Re: encode special characters in url

2013-04-10 Thread Rajani Maski
Hi,

 I think this thread should be useful:
http://lucene.472066.n3.nabble.com/Parsed-content-in-form-of-special-characters-td4047239.html



Thanks  Regards
Rajani Maski



On Sun, Apr 7, 2013 at 4:56 AM, Jun Zhou zhouju...@gmail.com wrote:

 Hi all,

 I'm using nutch 1.6 to crawl a web site which have lots of special
 characters in the url, like ?,=@ etc.  For each character, I can add a
 regex in the regex-normalize.xml to change it into percent encoding.

 My question is, is there an easier way to do this? Like a url-encode method
 to encode all the special characters rather than add regex one by one?

 Thanks!



Re: encode special characters in url

2013-04-10 Thread feng lu
Hi Jun

Can you use one regex pattern to match all special situations. or maybe you
can extend your own url normalizer plugin to fit your requirement.

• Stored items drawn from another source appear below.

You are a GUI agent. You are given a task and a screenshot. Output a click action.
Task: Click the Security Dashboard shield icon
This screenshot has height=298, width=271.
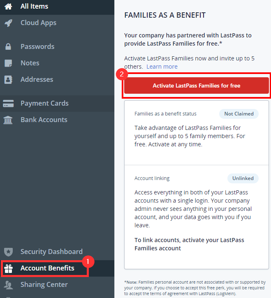(8, 252)
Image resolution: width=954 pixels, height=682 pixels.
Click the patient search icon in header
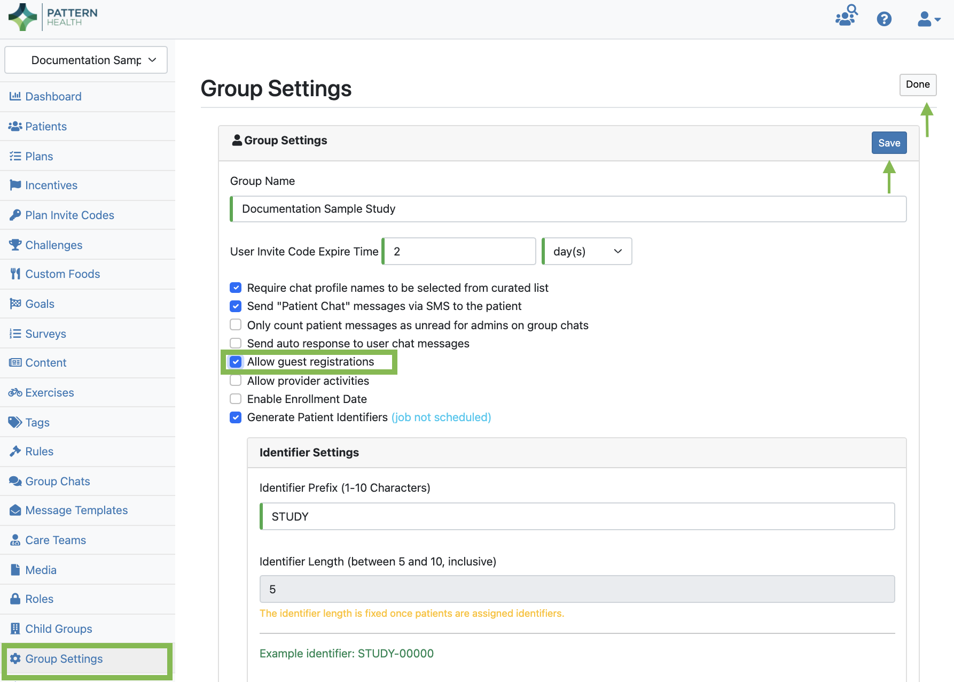tap(847, 16)
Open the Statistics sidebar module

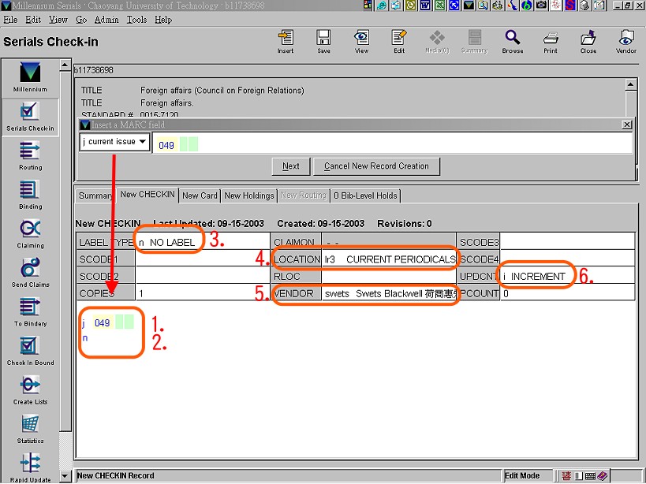tap(29, 427)
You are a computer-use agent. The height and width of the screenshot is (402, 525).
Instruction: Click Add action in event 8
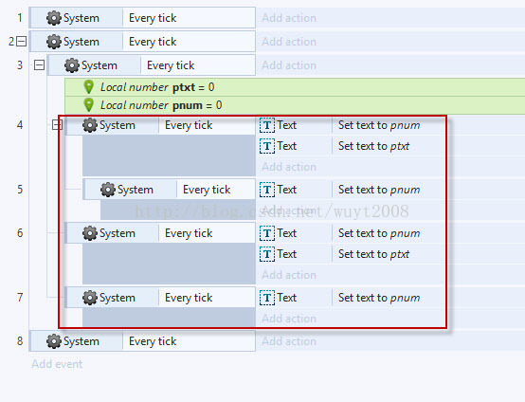click(289, 341)
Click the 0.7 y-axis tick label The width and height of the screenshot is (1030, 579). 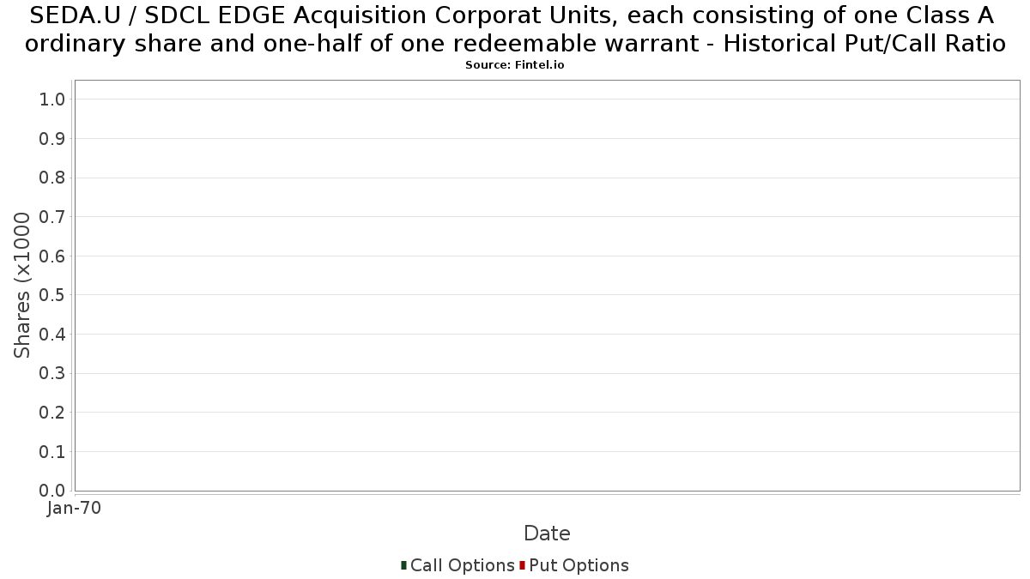pos(52,217)

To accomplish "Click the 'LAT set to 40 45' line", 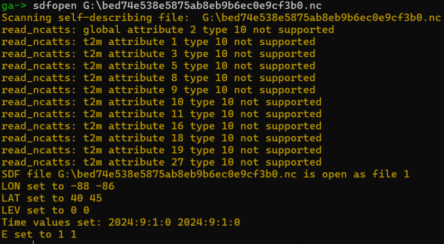I will (52, 198).
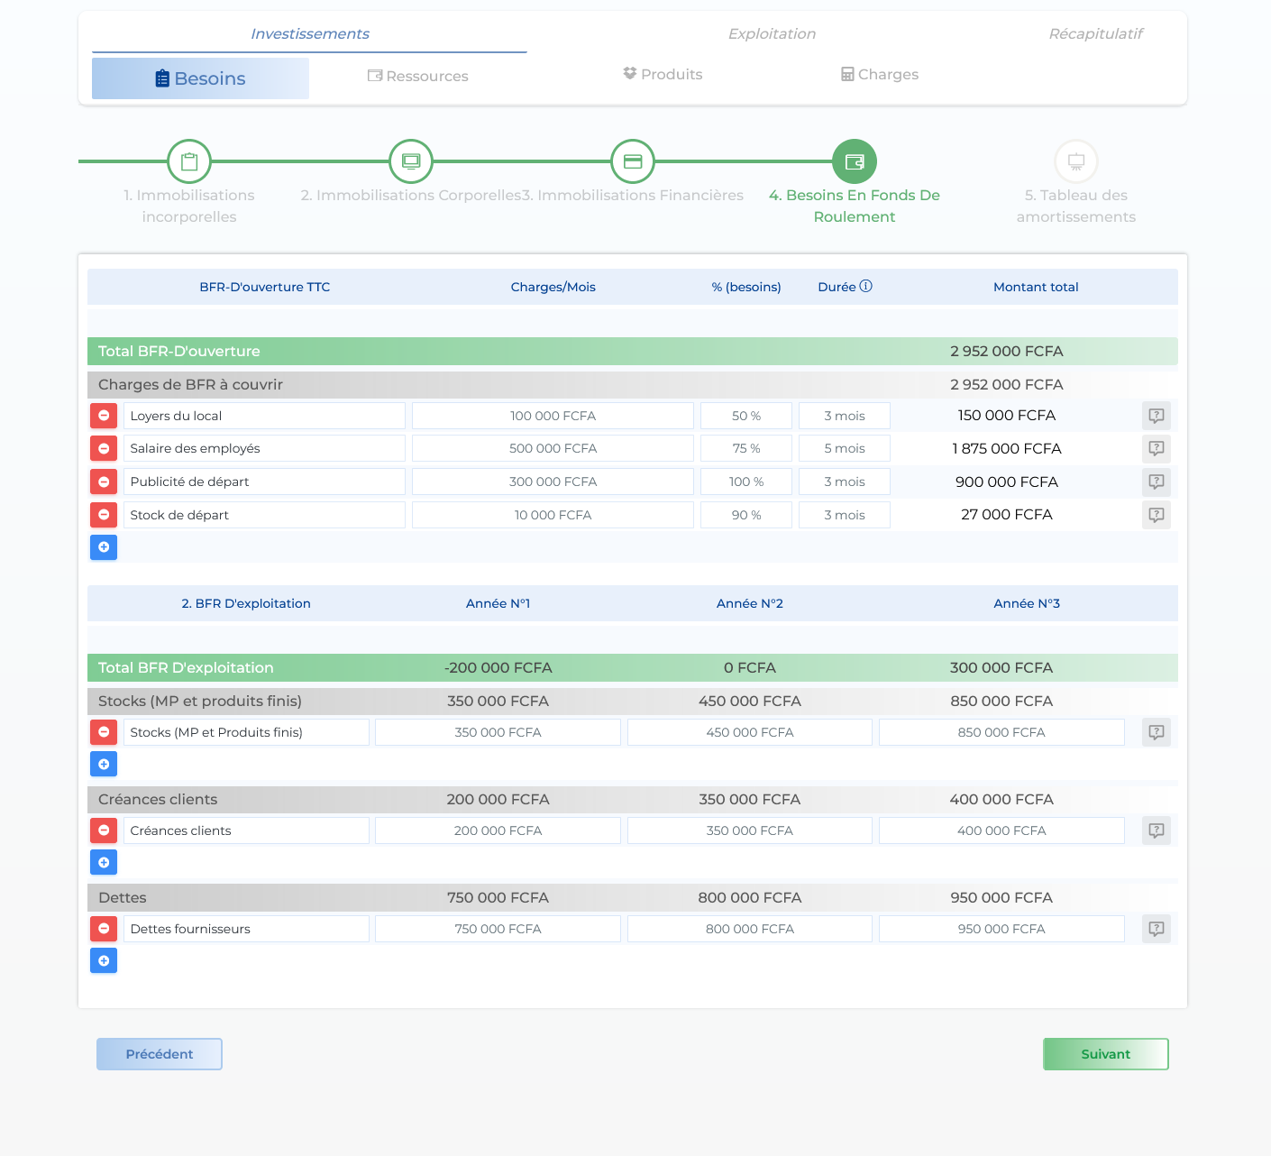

On Wed, Apr 10, 2013 at 8:17 PM, Rajani Maski rajinima...@gmail.com wrote:

 Hi,

  I think this thread should be useful:

 http://lucene.472066.n3.nabble.com/Parsed-content-in-form-of-special-characters-td4047239.html



 Thanks  Regards
 Rajani Maski



 On Sun, Apr 7, 2013 at 4:56 AM, Jun Zhou zhouju...@gmail.com wrote:

  Hi all,
 
  I'm using nutch 1.6 to crawl a web site which have lots of special
  characters in the url, like ?,=@ etc.  For each character, I can add a
  regex in the regex-normalize.xml to change it into percent encoding.
 
  My question is, is there an easier way to do this? Like a url-encode
 method
  to encode all the special characters rather than add regex one by one?
 
  Thanks!
 




-- 
Don't Grow Old, Grow Up... :-)


Re: encode special characters in url

2013-04-10 Thread Jun Zhou
Thanks Rajani!

Actually the problem is special characters in the url, not in the content.
Thanks anyway!


On Wed, Apr 10, 2013 at 5:17 AM, Rajani Maski rajinima...@gmail.com wrote:

 Hi,

  I think this thread should be useful:

 http://lucene.472066.n3.nabble.com/Parsed-content-in-form-of-special-characters-td4047239.html



 Thanks  Regards
 Rajani Maski



 On Sun, Apr 7, 2013 at 4:56 AM, Jun Zhou zhouju...@gmail.com wrote:

  Hi all,
 
  I'm using nutch 1.6 to crawl a web site which have lots of special
  characters in the url, like ?,=@ etc.  For each character, I can add a
  regex in the regex-normalize.xml to change it into percent encoding.
 
  My question is, is there an easier way to do this? Like a url-encode
 method
  to encode all the special characters rather than add regex one by one?
 
  Thanks!
 



Re: encode special characters in url

2013-04-10 Thread Jun Zhou
Thanks, Feng.

I thought this might be a common problem when using nutch. I'll try your
suggestions.


Best Regards,
Jun Zhou
University of Southern California
http://www-scf.usc.edu/~junzhou


On Wed, Apr 10, 2013 at 7:11 AM, feng lu amuseme...@gmail.com wrote:

 Hi Jun

 Can you use one regex pattern to match all special situations. or maybe you
 can extend your own url normalizer plugin to fit your requirement.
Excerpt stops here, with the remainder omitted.